Cancer can be caused by DNA changes (mutations) that turn on oncogenes or turn off tumor suppressor genes. Changes in many different genes are usually needed for a cell to become cancer.

Some people inherit DNA mutations from their parents that greatly increase their risk for certain cancers. But inherited gene mutations are not thought to cause very many gallbladder cancers.

Gene mutations related to gallbladder cancers are usually acquired during life rather than being inherited. For example, acquired changes in the TP53 tumor suppressor gene are found in many cases of gallbladder cancer. Other genes that may play a role in gallbladder cancers include KRASBRAF, and PIK3CA. Some of the gene changes that lead to gallbladder cancer might be caused by chronic inflammation. But sometimes the cause of these changes is not known. Many gene changes might just be random events that sometimes happen inside a cell, without having an outside cause.

Risk Factors

A risk factor is anything that affects your chance of getting a disease such as cancer. Different cancers have different risk factors. Some risk factors, like smoking, can be changed. Others, like a person’s age or family history, can’t be changed.

But having a risk factor, or even many risk factors, doesn’t mean that a person will get the disease. And many people who get the disease may have few or no known risk factors.

Scientists have found some risk factors that make a person more likely to develop gallbladder cancer. Many of these are related in some way to chronic inflammation (long-lasting irritation and swelling) in the gallbladder.


Gallstones are the most common risk factor for gallbladder cancer.

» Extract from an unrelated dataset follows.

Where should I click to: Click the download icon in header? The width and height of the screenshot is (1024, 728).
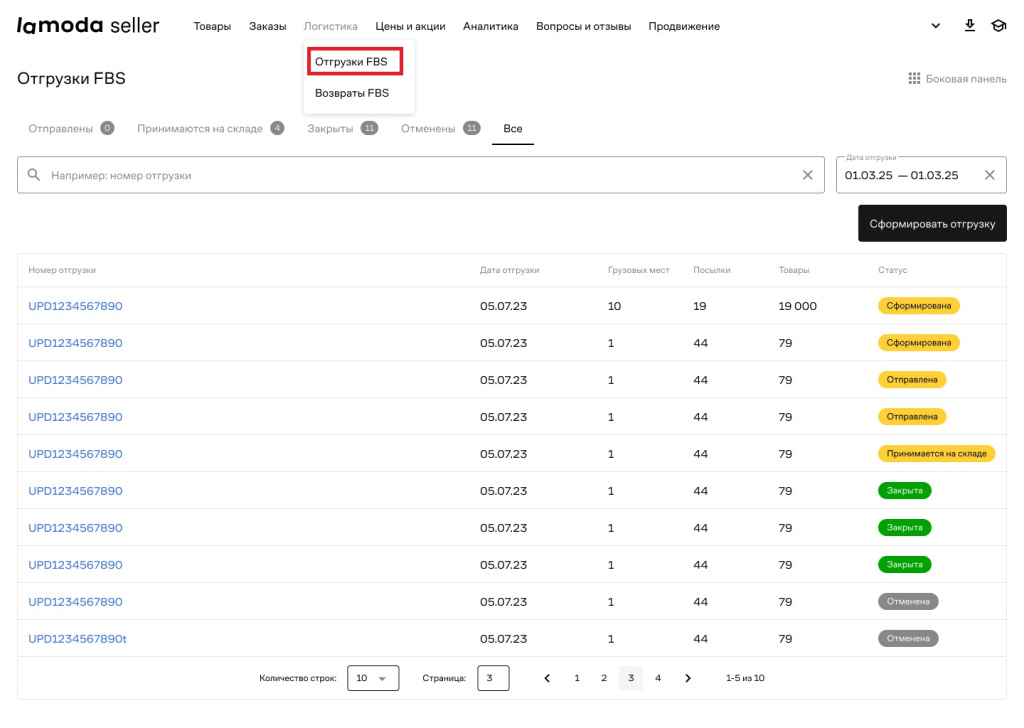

Gallstones are pebble-like collections of cholesterol and other substances that form in the gallbladder and can cause chronic inflammation. Up to 4 out of 5 people with gallbladder cancer have gallstones when they’re diagnosed. But gallstones are very common, and gallbladder cancer is quite rare, especially in the US. And most people with gallstones never develop gallbladder cancer.

Porcelain gallbladder

Porcelain gallbladder is a condition in which the wall of the gallbladder becomes covered with calcium deposits. It sometimes occurs after long-term inflammation of the gallbladder (cholecystitis), which can be caused by gallstones. People with this condition have a higher risk of developing gallbladder cancer, possibly because both conditions can be related to inflammation.

Female gender

In the US, gallbladder cancer occurs 3 to 4 times more often in women than in men. Gallstones and gallbladder inflammation are important risk factors for gallbladder cancer and are also much more common in women than men.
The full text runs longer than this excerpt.